## Texto extraído
────────────────────

Paulo Luiz Schmidt - Juiz do Trabalho, é presidente em exercício da Associação Nacional dos Magistrados da Justiça do Trabalho (Anamatra).
Brasília - 14.set.2012. Mais
de 7,2 milhões de brasileiros são trabalhadores domésticos, o que
representa 17,7% da população feminina ocupada, segundo dados do
Ministério do Trabalho e Emprego.
Desse montante, apenas 30% são
trabalhadores formais, ou seja, possuem a carteira de trabalho assinada
pelo patrão. Tal realidade soma-se ao cenário dos direitos trabalhistas
desses cidadãos, que vivem à margem de uma legislação que para eles é
altamente restritiva e que, portanto, está longe de garantir uma vida
digna para essas famílias.
A situação só se agrava se considerarmos que
praticamente não há programas sociais especificamente voltados para esse
contingente de brasileiros que, de alguma forma, compense a
discriminação que a própria lei prevê.
Os
juízes do Trabalho convivem diariamente com esse cenário, que é
agravado pelo reiterado desrespeito a esses direitos minimamente
assegurados. Considerar que menos de 1/3 tem o registro formalizado dá
bem a medida dessa triste realidade.
Não fosse bastante, os empregados
domésticos não possuem, por exemplo, limite de jornada de trabalho
estabelecida em lei, não recebem hora extra, salário-família, adicional
noturno, tampouco têm garantido o recolhimento obrigatório do Fundo de
Garantia por Tempo de Serviço (FGTS) por parte do patrão.

────────────────────

## Material fornecido
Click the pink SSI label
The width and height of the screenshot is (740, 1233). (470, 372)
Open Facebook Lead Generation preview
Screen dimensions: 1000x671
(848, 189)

────────────────────

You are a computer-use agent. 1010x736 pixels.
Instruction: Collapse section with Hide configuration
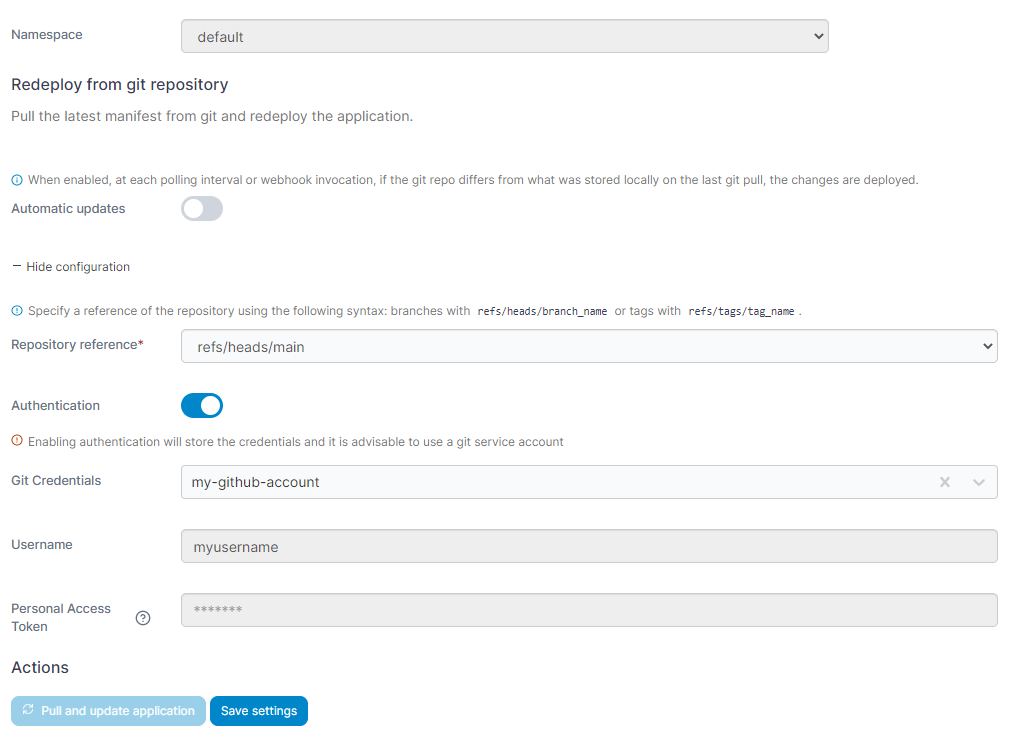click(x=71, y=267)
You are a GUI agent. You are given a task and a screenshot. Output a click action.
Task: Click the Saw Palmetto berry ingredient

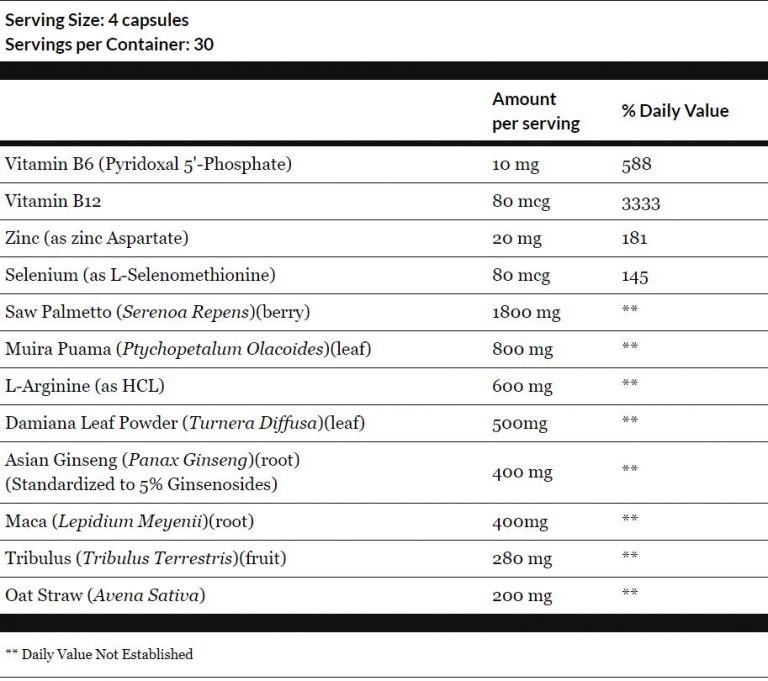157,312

────────────────────

## Questões a resolver
a. Liste os direitos que, segundo o texto sobre trabalhadores domésticos, esses empregados não têm.
b. Reproduza o trecho do texto sobre trabalhadores domésticos que abre com as palavras "Não fosse bastante, os" e fecha com "parte do patrão.".
Responda com base somente no texto.

## Resultados
a.
- Limite de jornada de trabalho estabelecido em lei
- Hora extra
- Salário-família
- Adicional noturno
- Recolhimento obrigatório do Fundo de Garantia por Tempo de Serviço (FGTS) por parte do patrão

b.
Não fosse bastante, os empregados
domésticos não possuem, por exemplo, limite de jornada de trabalho
estabelecida em lei, não recebem hora extra, salário-família, adicional
noturno, tampouco têm garantido o recolhimento obrigatório do Fundo de
Garantia por Tempo de Serviço (FGTS) por parte do patrão.